Totting up the death toll was going to be the work of years.

Mercy, the ticking of my internal clock was giving my worries. How long did we have left? An hour and a half? It couldn’t be more than 10 minutes to my parents’ house, presuming I still had a dragon to carry me. I sincerely hoped my earlier estimate of a half hour ride each way on the tram was sorely pessimistic.

Fortunately, Taxi’s directions were good and, after what I estimated to be about eight minutes flight time, we coasted in for a landing near the ancient junk shop under which was hidden the entrance to the Warehouse’s secret tracks.

To be clear, I didn’t even feel the ground under my hooves as Firebrand set me on the pavement just inside the alleyway; my brain had shut down and I was left standing there, quivering, half-frozen tears on my face, ball gag covered in drool, and my bladder begging to be emptied. There’s a spectrum of fear, and I’d fallen off the far end of it. It would have been nice if Gale had stepped in during that mess, but I suspected he was saving power for what was to come.

“Crusader, you may take off that gag, now,” the dragoness growled, prodding me in the back.

Raising a quaking leg, I fiddled with the sex toy until I found the button to release it, quickly wiping my muzzle on the back of my leg.

“Can I have a moment’s privacy?” I asked, in a voice that barely hid a quiver.

“So long as you take it quickly. Both of our friends are in danger. My squad remains at the strange brothel, and their deaths would end my search for our eggs until I can recruit more specialists.”

“Believe me, this is essential,” I replied, then trotted deeper into the alley and behind a dumpster.

----

“What did you do with your moment of privacy? Commune with your magical heart? Call the Vivarium to let them know you’d arrived?”

“What do you think I did?
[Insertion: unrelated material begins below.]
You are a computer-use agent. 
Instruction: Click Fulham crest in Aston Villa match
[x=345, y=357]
I peed all over the wall, screamed myself raw, then banged my head on the brickwork until it bled all over the inner lining of my hat.”

“Oh…”

“You sound surprised.”

“Not surprised, really, but maybe a little disappointed? I keep trying to ascribe some planning or strategy to the things you do, but you’re just sort of...silly. Didn’t it occur to you that somepony might have heard you having this fit?”
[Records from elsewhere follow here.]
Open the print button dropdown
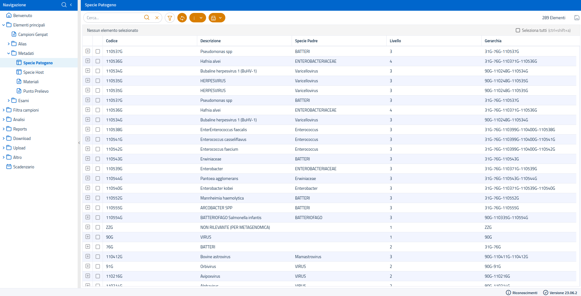 click(217, 18)
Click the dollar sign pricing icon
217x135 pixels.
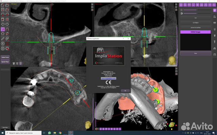(3, 44)
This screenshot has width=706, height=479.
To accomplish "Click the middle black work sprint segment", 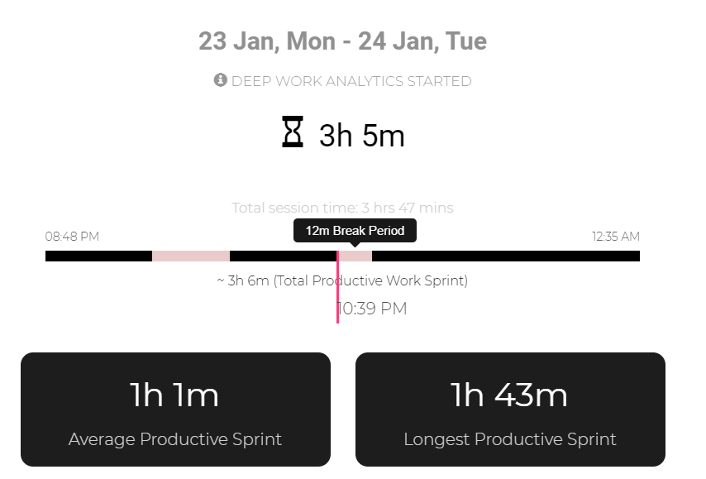I will tap(284, 256).
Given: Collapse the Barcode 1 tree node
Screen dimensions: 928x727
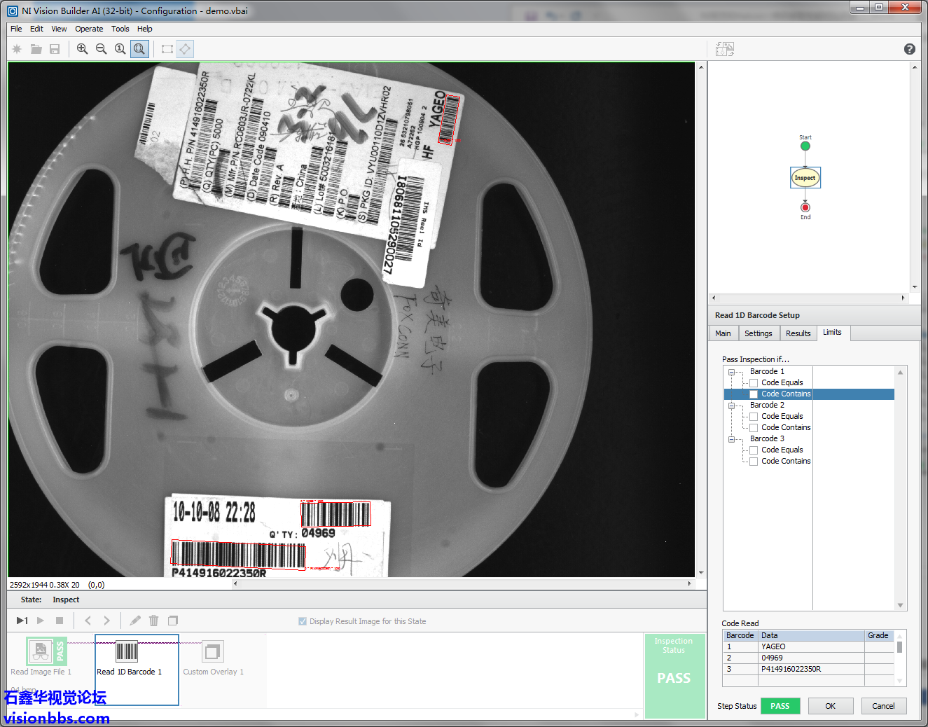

“Of course, but a sweat-soaked, bloody, psychotic stallion wandering the streets with a twitchy, heavily armed draconic commando is not exactly an enticing target for muggers.”

“That’s true, but at some point, you will have to see a psychologist, and I don’t know how you’ll explain this to them.”

“I thought that was what you were.”

“Hardy, I am a frightened bystander praying the pony juggling the TNT and puppies knows what he’s doing...”

----

I stumbled down the stairwell, my forehead aching as I drew in foul droughts of the mildewed air and tried to organize my mind.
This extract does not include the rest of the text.